Omicron Variant Is on the Rise Globally and in the U.S.; Two Shots Are Not Enough Anymore and Getting a Booster Right Away Is Critical

December 16, 2021

SANTA CLARA COUNTY, CALIF. – With the Omicron variant rapidly spreading throughout the world and the effectiveness of the initial COVID-19 vaccine series diminishing over time, the County of Santa Clara is strongly urging everyone eligible to obtain a booster shot right away.

Booster shots are available, through both appointments and drop-in availability, at many pharmacies, clinics, and mass vaccination locations throughout the County. Everyone 16 and older who is six months out from their second Pfizer or Moderna vaccine, or two months out from their Johnson & Johnson vaccine, is eligible for a COVID-19 booster shot. This is particularly urgent and critical for persons age 50 and older, and those with significant underlying health conditions. To find a booster shot appointment or drop-in booster location, please go to

Currently, just 40% of eligible County residents have received a booster, and approximately 250,000 residents who are 50 years and over have yet to get their booster shot.
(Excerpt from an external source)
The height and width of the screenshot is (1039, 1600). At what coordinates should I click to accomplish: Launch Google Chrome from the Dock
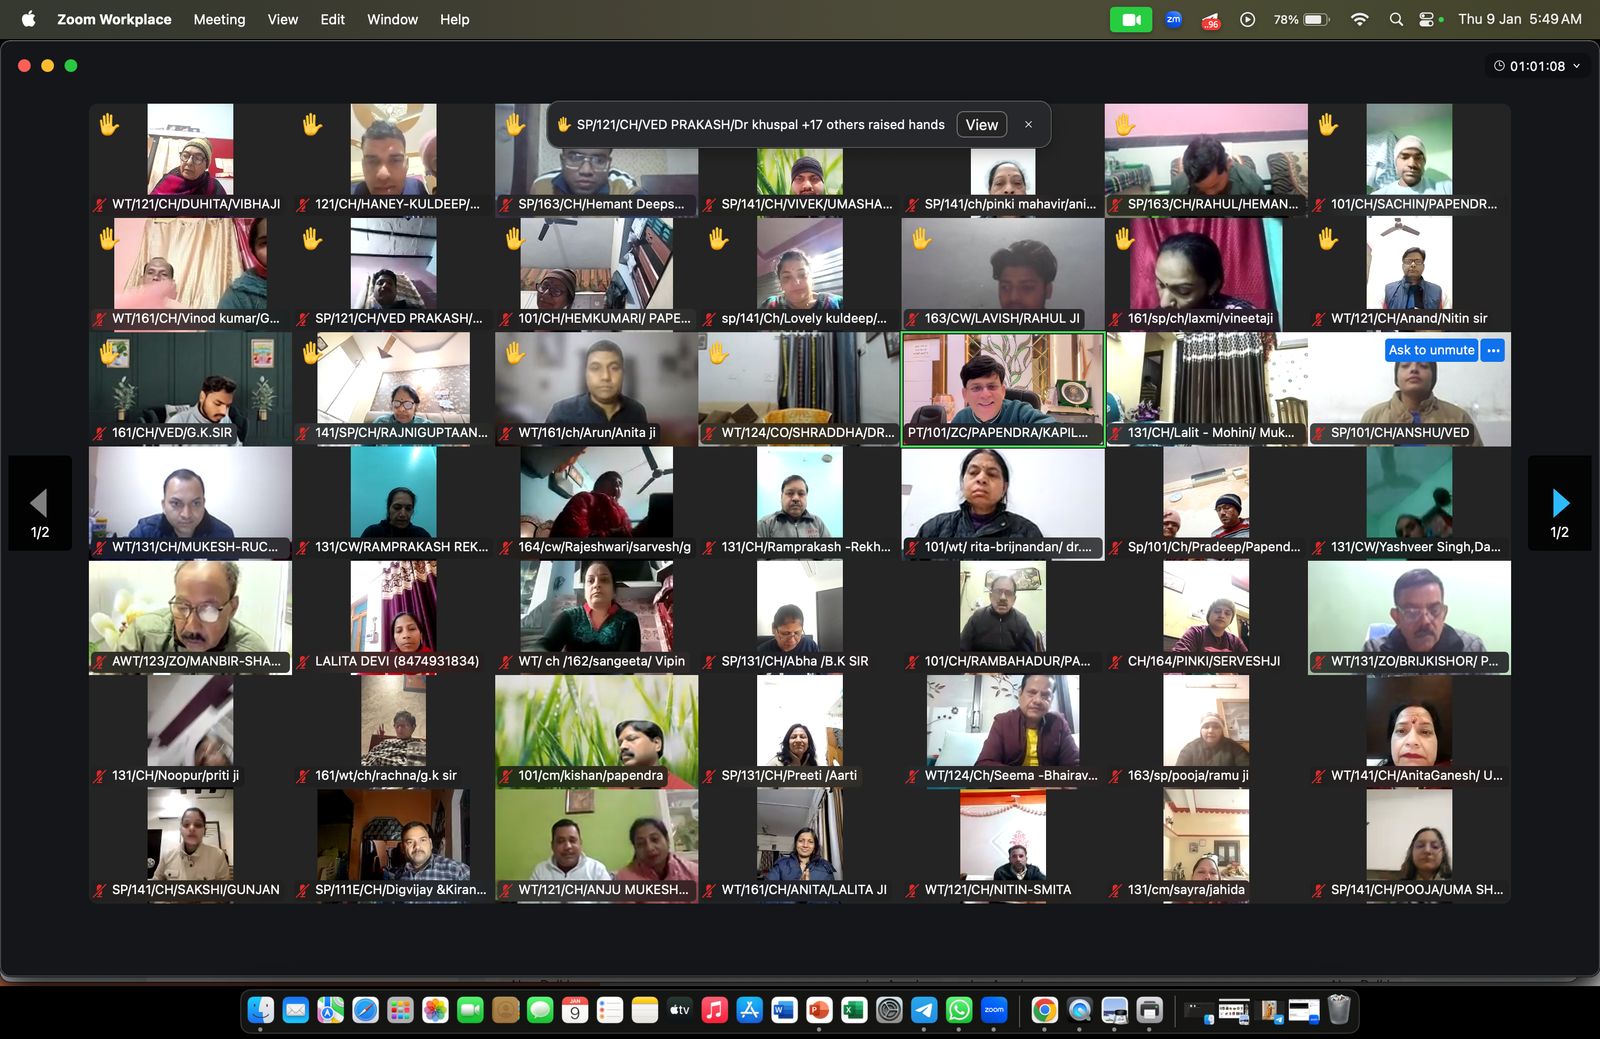point(1044,1011)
There have now been 10 confirmed cases of the Omicron variant reported to the County’s Public Health Department and the Omicron variant has been detected in all four wastewater treatment facilities in Santa Clara County. Many more cases of Omicron are expected to be reported in the coming days and weeks, and based on the exponential growth in cases being seen in Europe, there is a significant risk of exponential growth in COVID-19 cases in our region in the coming weeks.

The United Kingdom currently has more COVID-19 cases than at any time during the 2-year pandemic. Other highly vaccinated countries that mirror Santa Clara County’s high vaccination rates, such as Denmark and Norway, are predicting Omicron will become the dominant variant in a matter of days. Evidence suggests that Omicron spreads more rapidly than other variants, and more is being learned every day. Although some evidence suggests that a lower percentage of people infected with Omicron may be hospitalized and die, if a surge causes many thousands of new cases per day, even a small percentage of that total entering our hospitals will overwhelm healthcare delivery systems.

“The Omicron variant is causing a rapid, massive spike in cases in other parts of the world, and booster vaccines are our best defense against that happening here too,” said Dr. Sara Cody, Health Officer and Director of Public Health. “The quicker our community is vaccinated with the booster, the more likely we can avoid the worse-case scenarios related to the spread of Omicron.”

“Two shots are not enough anymore,” said Dr. Marty Fenstersheib, COVID-19 Vaccine Officer, referring to the initial two-dose series for Pfizer and Moderna. “We know protection against infection from the vaccines declines over time, so booster doses are critical for everyone who was vaccinated at least 6 months ago.”

In addition to vaccinations and boosters, masking, testing, ventilation, and distancing remain an effective multi-layered defense against COVID-19. Officials noted that as the holiday season is upon us, people should stay mindful of risks and take steps to decrease them.

If people must travel or gather for the holidays:

  • Get tested before travel, upon return, and again 3-5 days later. 
  • Have everyone ages 5+ get their COVID vaccine and boosted if eligible. 
  • Wear a mask indoors and in crowded settings. 
  • Keep group gatherings small. Gather with close family units. 
  • Take advantage of quick and easy home test kits available in pharmacies and stores. 
  • Outside gatherings are safer than indoor gatherings. 
  • Be particularly cautious around elderly or immunocompromised individuals and consider COVID-19 testing before such interactions. 

Parents of very young children and those who have not been vaccinated should make sure to take all advised precautions. Avoid large gatherings. Always wear a mask in indoor public settings (unless under age 2). 
Vaccinations are no-cost to the public, insurance is not required, and there are no immigration requirements.